These are code snippets and notes for the fifth chapter, *The Many Variables & The Spurious Waffles*, section 2, of the book Statistical Rethinking (version 2) by Richard McElreath.

## The Causal Reasoning behind it

So what does this mean?

What happened is that both variables are correlated with the outcome but one is positively correlated (neocortex percent) and one is negatively correlated (body mass). On top of that, they’re both positively correlated with each other. In this specific situation, bigger species such as apes (high body mass) have milks will less energy. But species with more neocortex (“smarter ones”) tend to have richer milk. These correlations make it hard to see what’s really happening.

`pairs( ~ K + M + N, dcc)`

While the association between \(K\) and \(M\) and \(K\) and \(N\) are not as clear in the plot, the positive correlation between \(M\) and \(N\) is quite strong.

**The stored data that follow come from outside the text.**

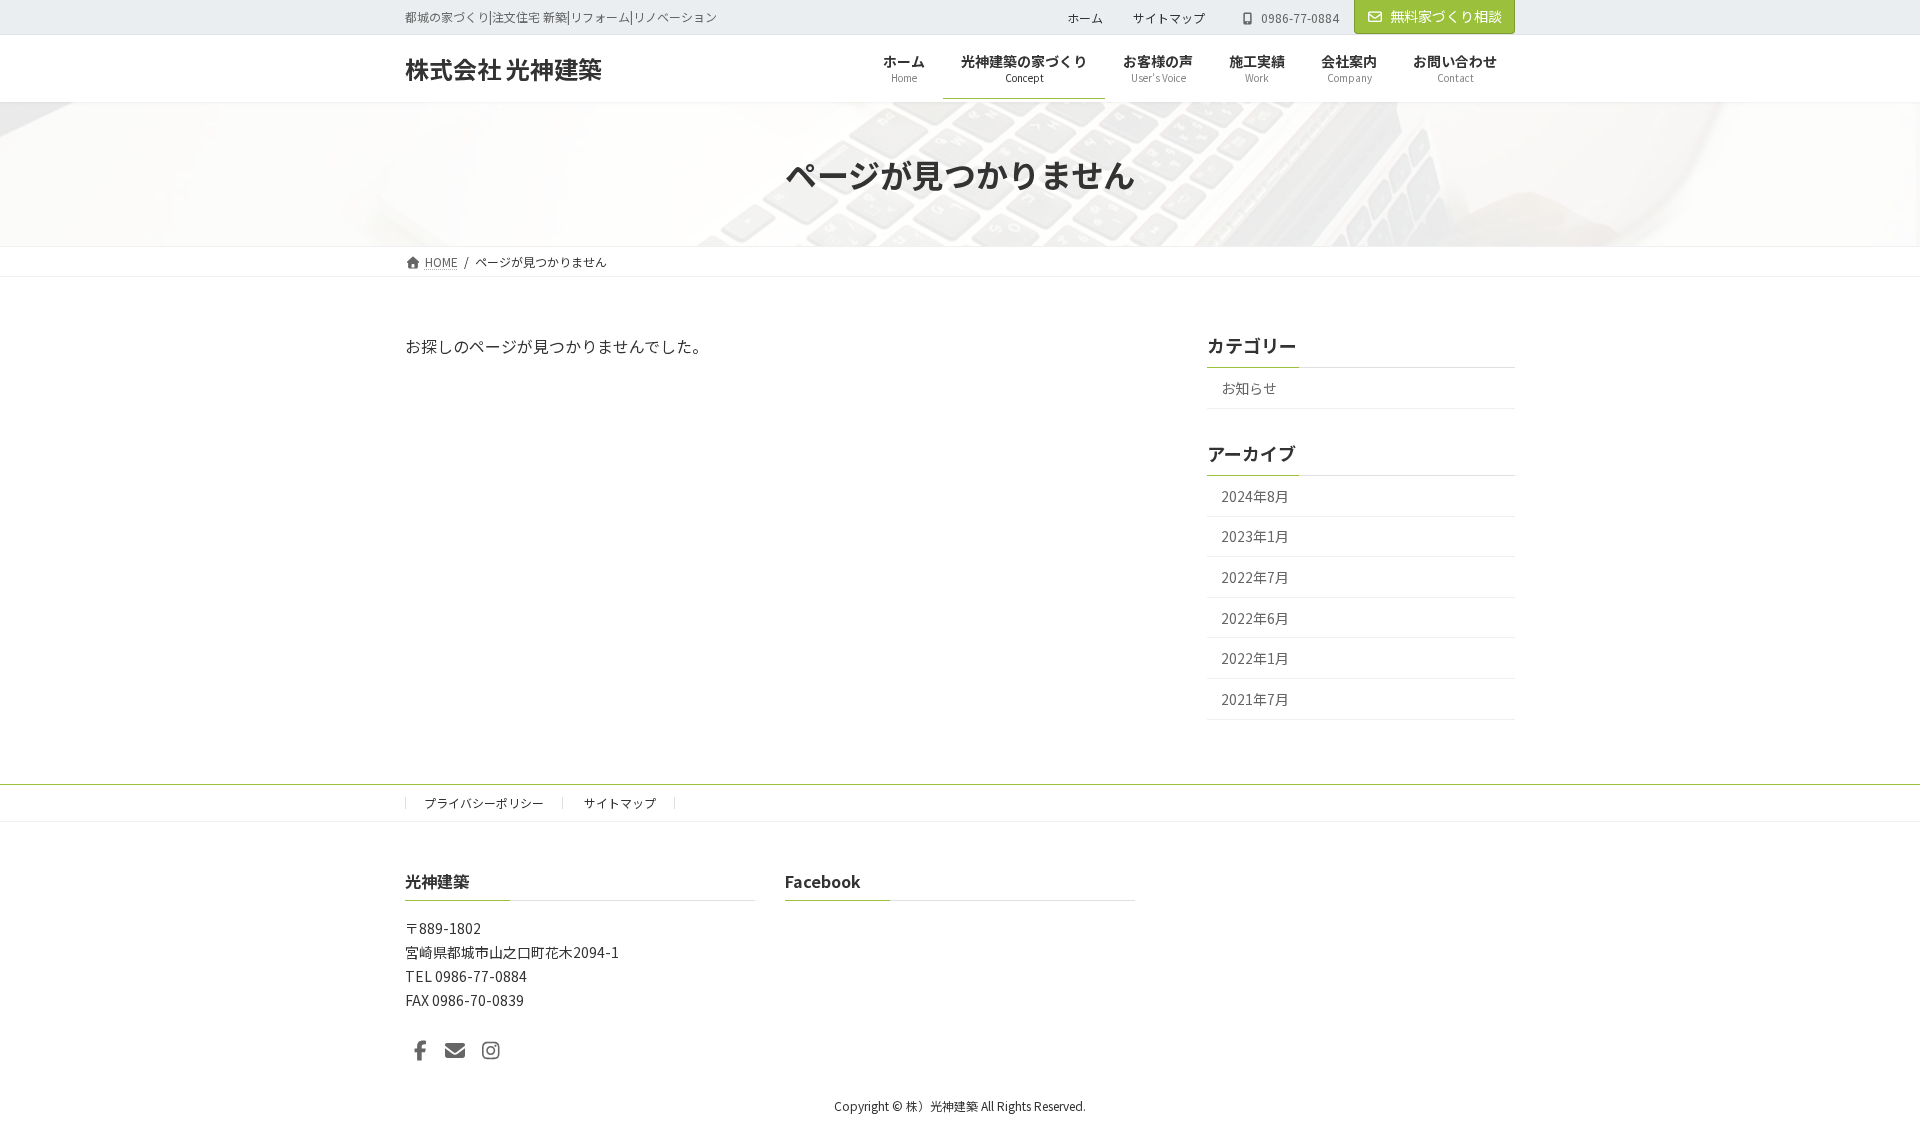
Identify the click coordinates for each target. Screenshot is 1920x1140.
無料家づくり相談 (1446, 16)
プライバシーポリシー (484, 802)
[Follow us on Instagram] (491, 1051)
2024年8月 (1255, 496)
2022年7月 (1255, 577)
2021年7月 (1255, 699)
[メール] (455, 1051)
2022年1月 (1255, 658)
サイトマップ (1169, 17)
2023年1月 (1255, 536)
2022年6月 (1255, 618)
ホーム (1085, 17)
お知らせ (1249, 388)
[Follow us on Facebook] (420, 1051)
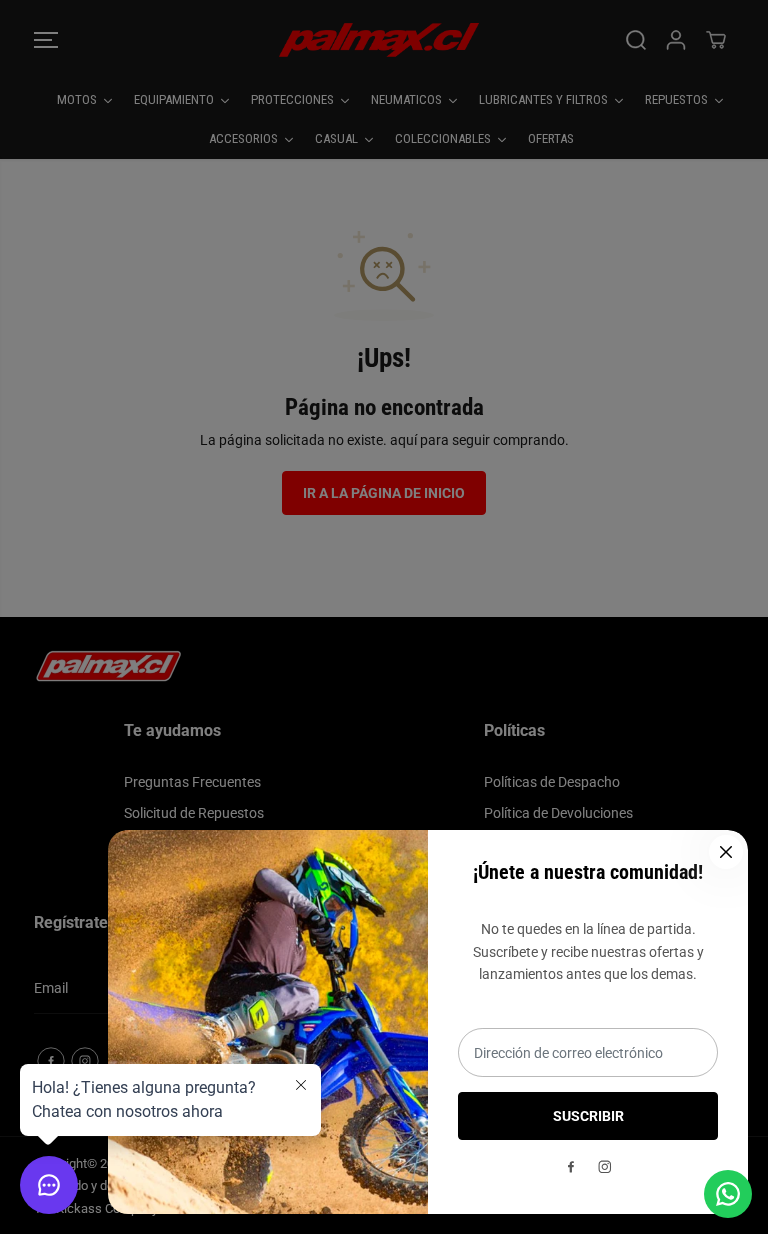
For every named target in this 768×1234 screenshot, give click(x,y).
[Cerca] (726, 852)
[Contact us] (728, 1194)
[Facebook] (571, 1167)
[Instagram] (605, 1167)
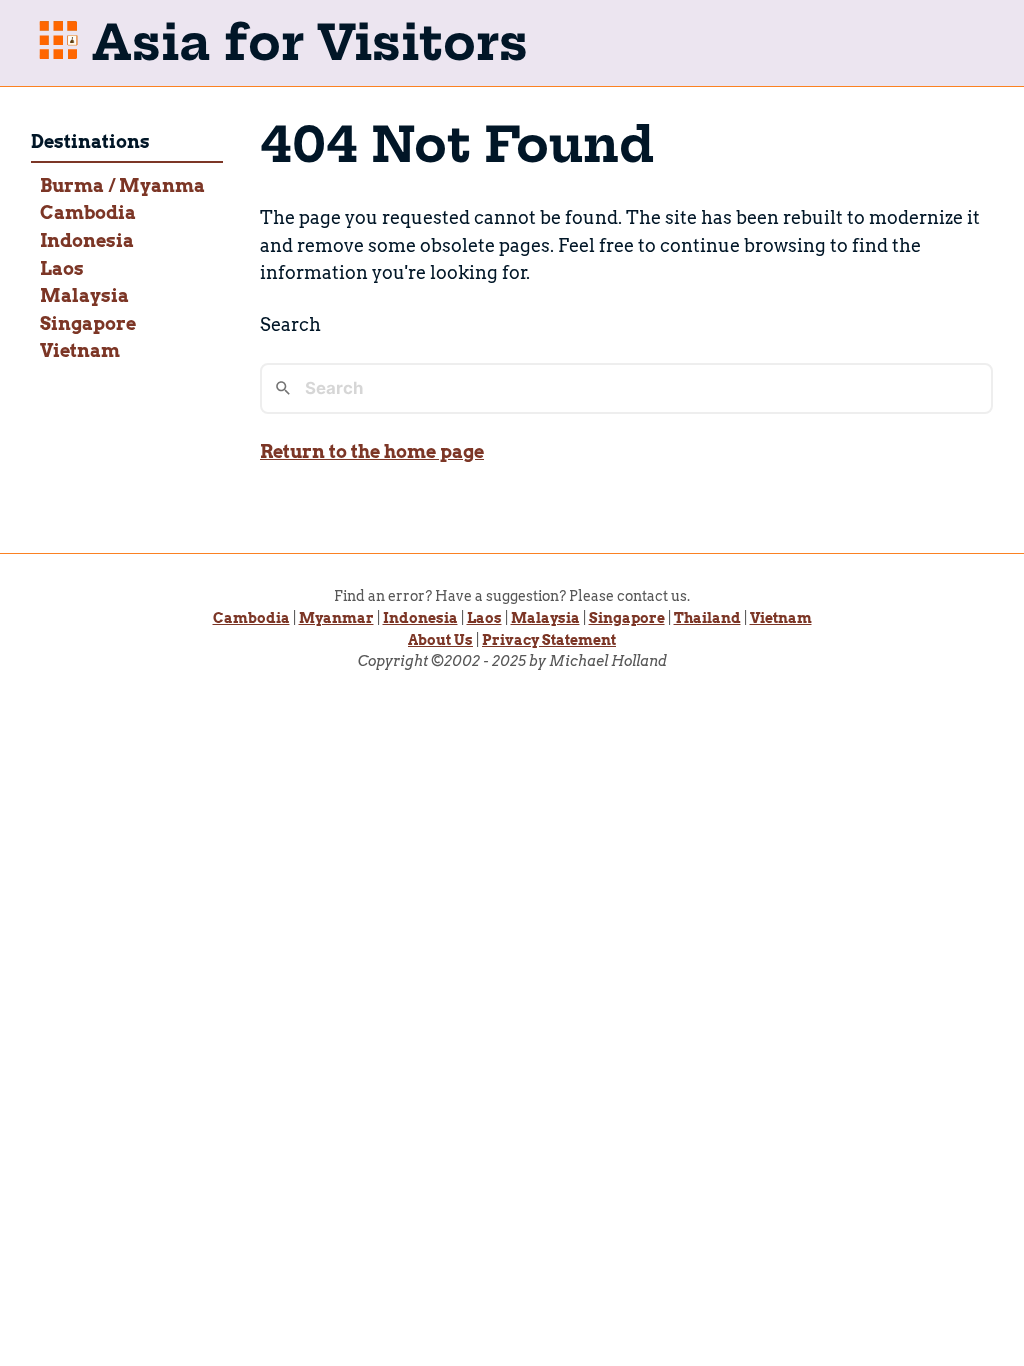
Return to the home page (372, 451)
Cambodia (88, 212)
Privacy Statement (549, 640)
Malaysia (84, 295)
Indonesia (87, 240)
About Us (440, 640)
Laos (62, 268)
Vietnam (80, 350)
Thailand (707, 618)
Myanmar (336, 618)
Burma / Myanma (122, 185)
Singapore (88, 323)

Let’s get some DAGs going. There are at least three DAGs consistent with these data:

- The body mass influences the neocortex and both influence the milk energy content.
- The neocortex influences the body mass and both influence the milk energy content.
- An unobserved variable \(U\) influences both the body mass and the neocortex which both influence the milk energy content.

How do we know which one is the correct one? The (not so satisfying) answer is we can’t know, at least not from the data alone. All three graphs imply the same set of conditional independencies (there are none). To pick one, we need to make use of our scientific knowledge.

Let’s make some more counterfactual plots.

### Markov Equivalence

A set of DAGs is known as a *Markov Equivalence* set if they all have the same implied conditional independencies.
We can use `{{daggity}}`

to compute the *Markov Equivalence* set of a specific DAG.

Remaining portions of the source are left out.